Aim of the exercise - Please count the lines in the items below that contain the string "Task" and give only that number.

Source records -

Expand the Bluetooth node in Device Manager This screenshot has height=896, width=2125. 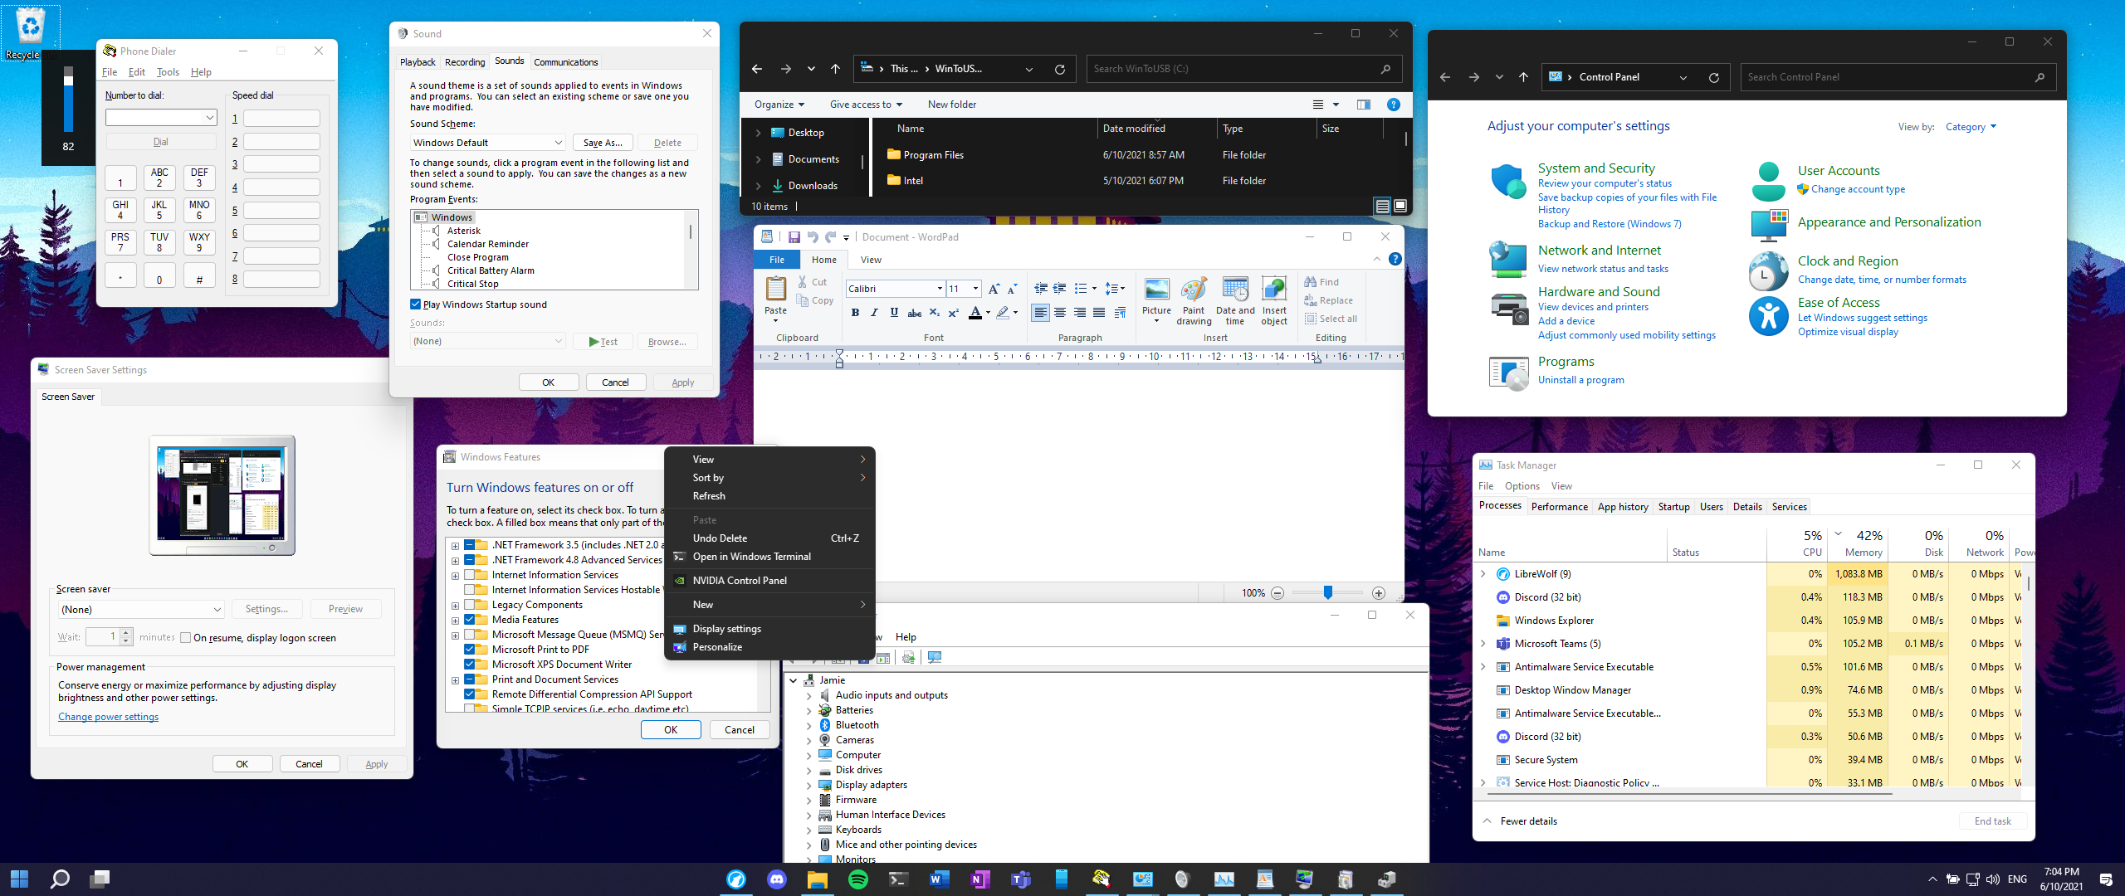809,725
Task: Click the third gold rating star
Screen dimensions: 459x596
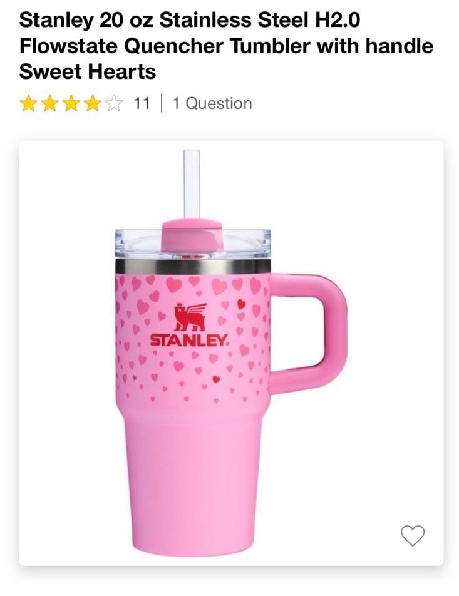Action: [71, 103]
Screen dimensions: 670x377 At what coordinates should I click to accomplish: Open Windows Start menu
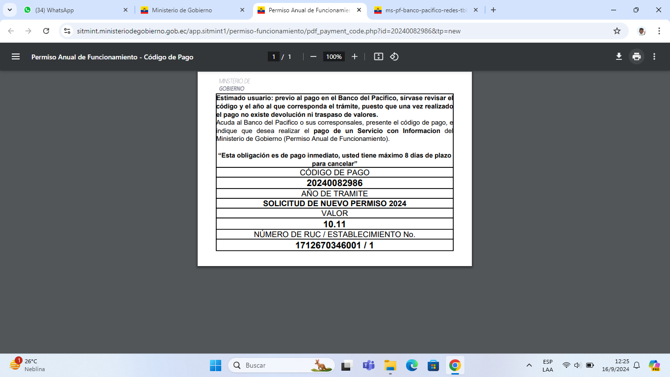point(215,365)
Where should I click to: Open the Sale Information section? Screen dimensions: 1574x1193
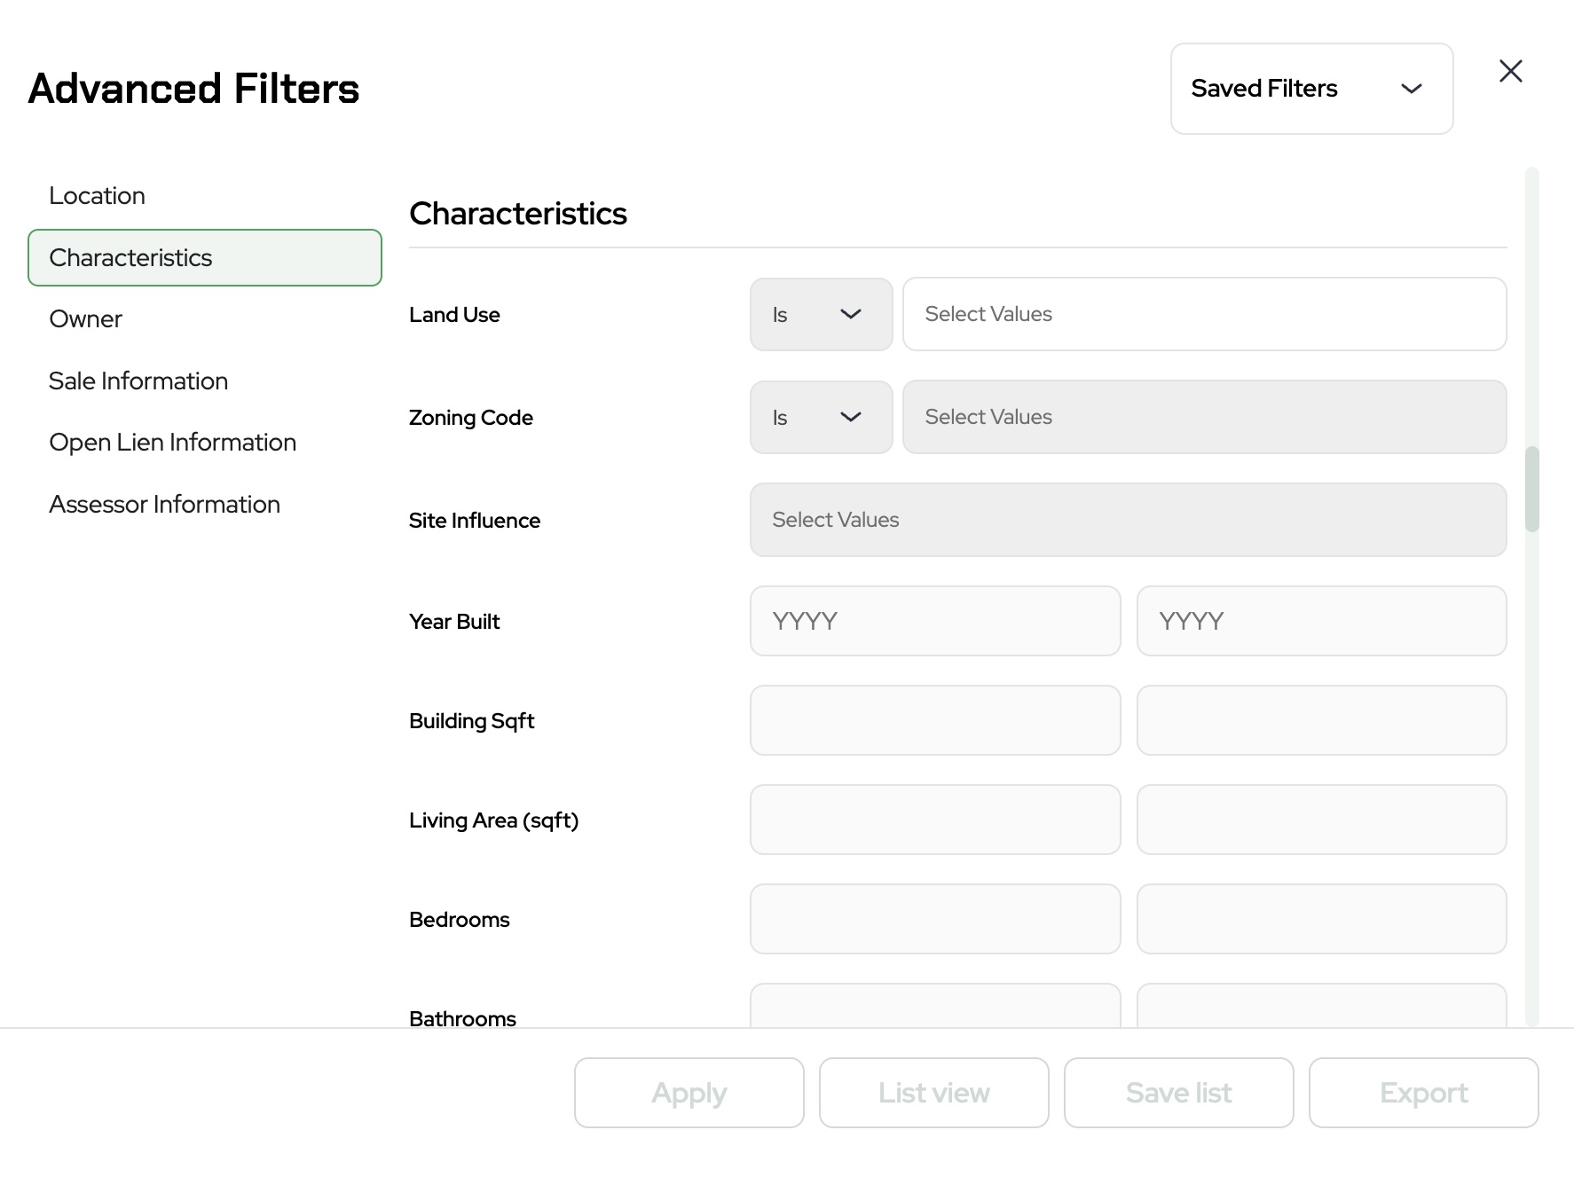click(x=138, y=381)
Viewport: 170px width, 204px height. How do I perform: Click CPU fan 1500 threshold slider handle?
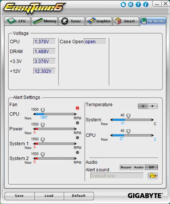tap(43, 110)
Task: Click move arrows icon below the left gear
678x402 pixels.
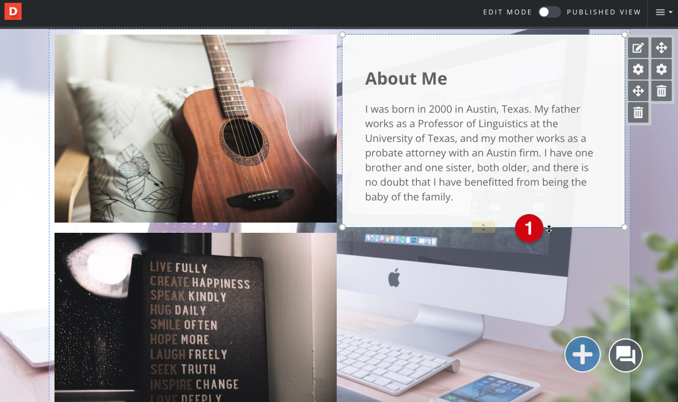Action: (638, 91)
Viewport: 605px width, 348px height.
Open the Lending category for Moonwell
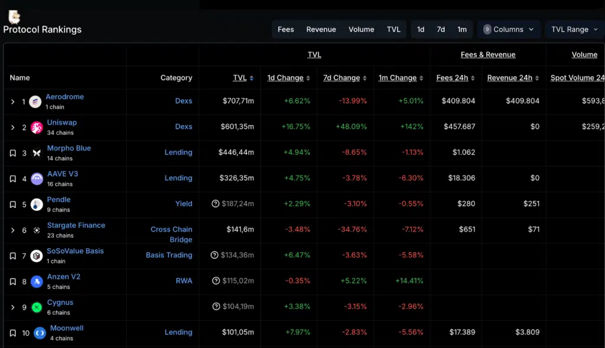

Solution for this exercise - 2